Secara entimologis manusia dan bumi sama sama mempunyai akar kata yang sama
dalam bahasa semit, yaitu disebut ‘dm, asal kata adam (manusia) dan adamah, artinya tanah.
Manusia adalah lingkungan hidup, sebab dia mempunyai ciri-ciri dimana seluruh komponen
yang yang ada berasal dari alam ini, yaitu ciri-ciri fisik dan biologis.

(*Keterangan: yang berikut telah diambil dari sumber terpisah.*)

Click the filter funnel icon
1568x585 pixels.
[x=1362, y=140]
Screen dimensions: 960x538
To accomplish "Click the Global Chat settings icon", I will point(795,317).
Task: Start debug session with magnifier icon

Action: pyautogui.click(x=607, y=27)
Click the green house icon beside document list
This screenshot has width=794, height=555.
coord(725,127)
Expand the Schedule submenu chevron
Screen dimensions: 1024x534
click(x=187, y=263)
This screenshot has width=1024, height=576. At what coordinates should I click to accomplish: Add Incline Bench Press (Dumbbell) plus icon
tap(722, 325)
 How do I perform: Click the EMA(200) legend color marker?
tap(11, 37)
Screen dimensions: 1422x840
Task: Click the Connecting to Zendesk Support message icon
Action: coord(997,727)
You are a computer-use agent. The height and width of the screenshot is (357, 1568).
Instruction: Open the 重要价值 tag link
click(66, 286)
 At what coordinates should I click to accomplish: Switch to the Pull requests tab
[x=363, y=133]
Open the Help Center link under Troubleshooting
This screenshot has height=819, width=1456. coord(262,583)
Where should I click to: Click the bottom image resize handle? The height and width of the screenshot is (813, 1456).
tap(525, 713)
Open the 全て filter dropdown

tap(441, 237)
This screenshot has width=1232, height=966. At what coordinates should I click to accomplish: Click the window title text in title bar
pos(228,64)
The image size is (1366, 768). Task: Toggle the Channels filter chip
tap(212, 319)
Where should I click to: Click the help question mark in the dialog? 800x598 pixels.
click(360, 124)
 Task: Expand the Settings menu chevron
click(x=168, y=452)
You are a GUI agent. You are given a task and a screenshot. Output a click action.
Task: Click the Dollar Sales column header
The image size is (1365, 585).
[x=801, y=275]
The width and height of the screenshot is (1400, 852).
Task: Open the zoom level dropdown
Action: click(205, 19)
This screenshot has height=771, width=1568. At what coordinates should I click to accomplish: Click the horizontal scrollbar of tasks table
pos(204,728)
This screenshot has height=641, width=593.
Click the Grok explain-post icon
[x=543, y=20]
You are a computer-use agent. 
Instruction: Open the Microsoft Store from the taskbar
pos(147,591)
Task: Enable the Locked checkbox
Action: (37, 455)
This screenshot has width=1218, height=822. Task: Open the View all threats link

Istilah lingkungan hidup pertama kali dimunculkan oleh Ernst Haeckel, seorang murid
Darwin pada tahun 1866, yang menunjuk kepada keseluruhan organisme atau pola hubungan
antar organisme dan lingkungannya. Ekologi berasal dari kata oikos dan logos, yang secara
harfiah berarti ‘rumah’ dan ‘lingkungan’. Ekologi sebagai ilmu berarti pengetahuan tentang
lingkungan hidup atau planet bumi ini sebagai keseluruhan. Jadi lingkungan harus selalu
dipahami dalam arti oikos, yaitu planet bumi ini. Sebagai oikos bumi mempunyai dua fungsi
yang sangat penting, yaitu sebagai tempat kediaman (oikoumene) dan sebagai sumber
kehidupan (oikonomia/ekonomi).
Lingkungan hidup di planet bumi dibagi menjadi tiga kelompok dasar, yaitu
lingkungan fisik (physical environment), lingkungan biologis (biological environment) dan
lingkungan sosial (social environment). Di jaman moderen ini teknologi dianggap
mempunyai lingkungannya sendiri yang disebut (teknosfer) yang kemudian dianggap
mempunyai peran penting dalam merusak lingkungan fisik.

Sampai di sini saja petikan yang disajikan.